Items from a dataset
————————

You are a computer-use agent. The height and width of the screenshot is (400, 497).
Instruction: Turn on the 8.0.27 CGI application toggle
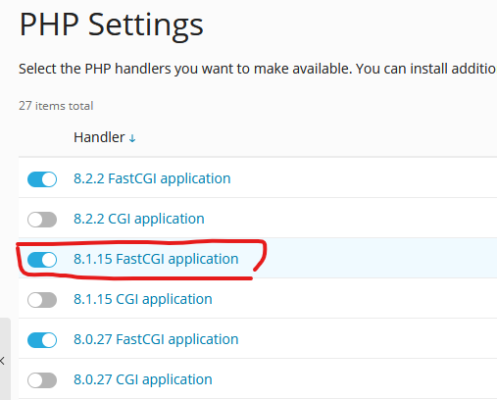pyautogui.click(x=42, y=380)
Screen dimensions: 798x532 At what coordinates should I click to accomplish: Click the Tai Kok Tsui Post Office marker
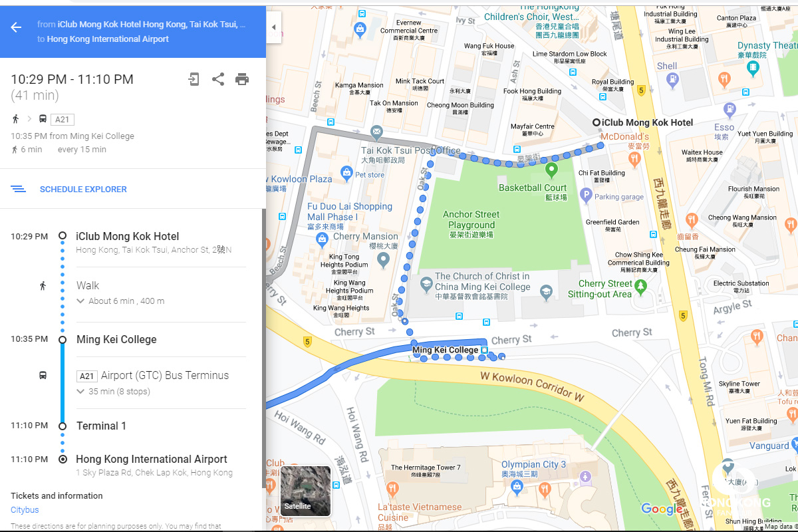pyautogui.click(x=376, y=132)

————————

Your goal: Your job is to repeat every entry exactly, keeping all pictures out of the copy.

Response area:
You are a computer-use agent. The height and width of the screenshot is (400, 497).
Instruction: Turn on the 8.0.27 CGI application toggle
pyautogui.click(x=42, y=380)
Screen dimensions: 798x532 At what coordinates should I click to accomplish: Click the Tai Kok Tsui Post Office marker
pyautogui.click(x=376, y=132)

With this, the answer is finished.